2 Sanyo Electrical Standing fans

1 Transistor radio and record player

12 Fluorescent lights Complete Fittings

3 60 W Electric bulbs

1 IMB Copier II Machine

A report was made to the Defendant Corporation and workmen were despatched to the area. They found the fault to be a cut in the branch underground cable supplying electricity to the plaintiffs office which had burnt out resulting in the said cut. The main underground cable on the street was however intact.

The Plaintiffs sued Defendants for negligence or in the alternative breach of contract and claimed special and general damages. The particulars of negligence listed were eight in number and are

(a) Failing to instal fuses intended to "blow" to interrupt service from the Defendant Corporation's terminal box.

(b) Installing faulty fuses which failed to blow to interrupt service from the Defendant Corporation's terminal box.

(c) Failing to maintain or properly so to maintain the fuses so as to permit them to "blow" to interrupt service from the Defendant Corporation's terminal box.

(d)  Rating fuses lighter than the current rating of the cables they are supposed to protect.

(e)  Permitting the Service Cable to give way first.

(f) Failing to maintain and/or service properly the service cables leading to plaintiffs premises.

(g) Failing to regulate or properly to regulate the "load" on the service cable leading.

(h) In the alternative the Plaintiff will plead the doctrine of Res Ipsa Loquitur.

The Defendants admitted that there was a contract for the supply of electricity to the plaintiff's office but denied negligence. In their defense they averred that the cause of the fault was due to the overloading with heavy power consuming devises of the single phase electrical supply by the Plaintiffs without informing the Defendant Corporation, and also that the underground cables were unserviceable.

They counter-claimed for negligence and sought perpetual injunction restraining plaintiffs consumer from further use of electricity until they have wired the premises for a 3 - Phase supply.
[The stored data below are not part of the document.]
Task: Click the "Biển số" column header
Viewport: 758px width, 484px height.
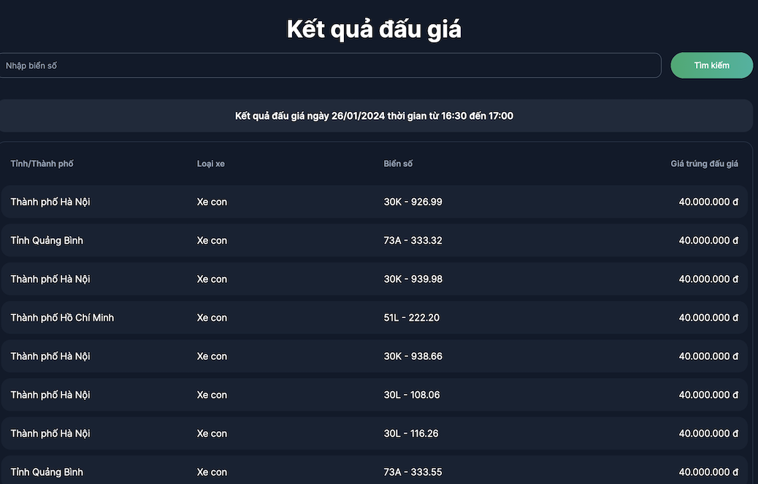Action: (398, 164)
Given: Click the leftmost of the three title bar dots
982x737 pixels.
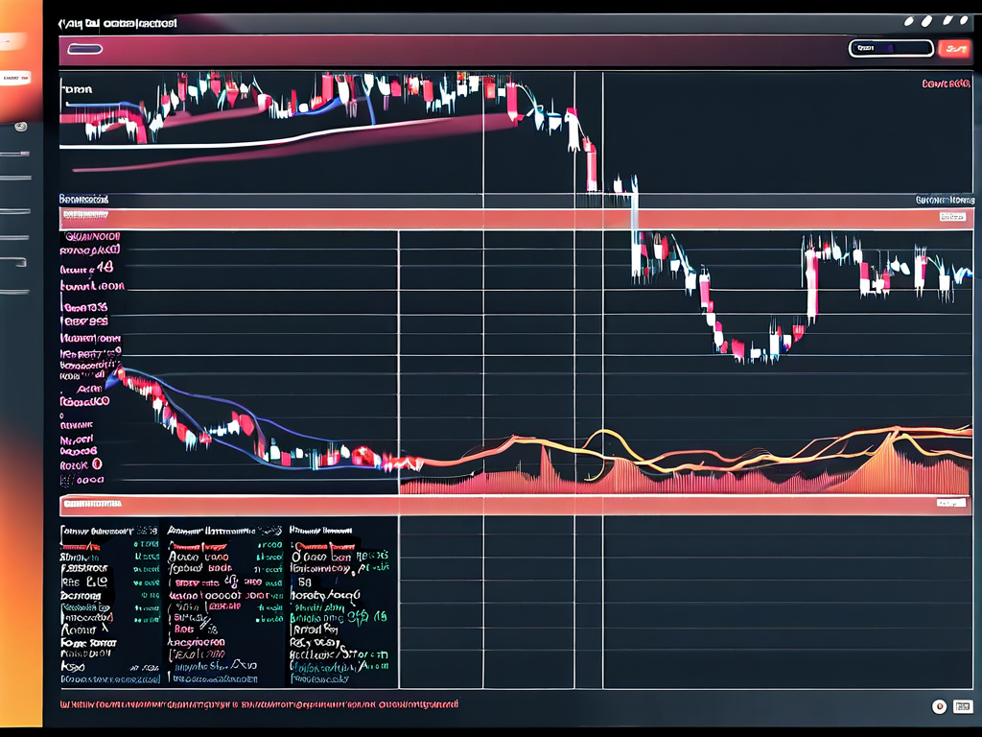Looking at the screenshot, I should click(x=909, y=20).
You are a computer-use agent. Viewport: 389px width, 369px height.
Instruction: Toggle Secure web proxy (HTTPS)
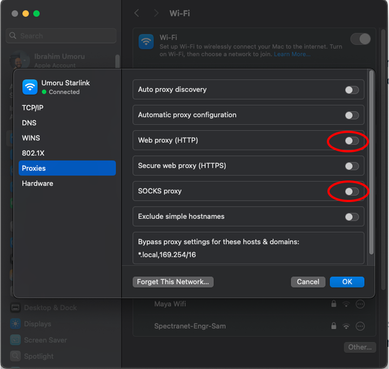352,166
They claimed an amount of ¢1,000,000.00 being General Damages for gross nuisance, breach of contract, disrupting electricity supply to customers and weaking the system.

The Plaintiffs sought to prove the negligence of defendants as contained in particulars of negligence referred to above and in the alternative sought to rely on the doctrine of Res Ipsa Loquitur. At the end of an exhaustive analysis of the law and evidence adduced by the parties the trial Judge found that the Plaintiffs had not established a case of negligence against Defendants to warrant a judgment in their favour, he also dismissed the counter-claim of the Defendants as unmeritorious. The Plaintiffs thereupon appealed to the Court of Appeal which court by a majority of 2 - 1 dismissed the appeal hence the present appeal by them to this court. The Court of Appeal supported the finding of the trial Court that the Plaintiff failed completely to adduce evidence to prove the alleged particulars of negligence filed by them and held that:

"The appellants failed to adduce evidence to substantiate what they alleged in their pleadings or any default on the part of Respondents. No doubt the action either in contract or negligence must fail in the circumstance"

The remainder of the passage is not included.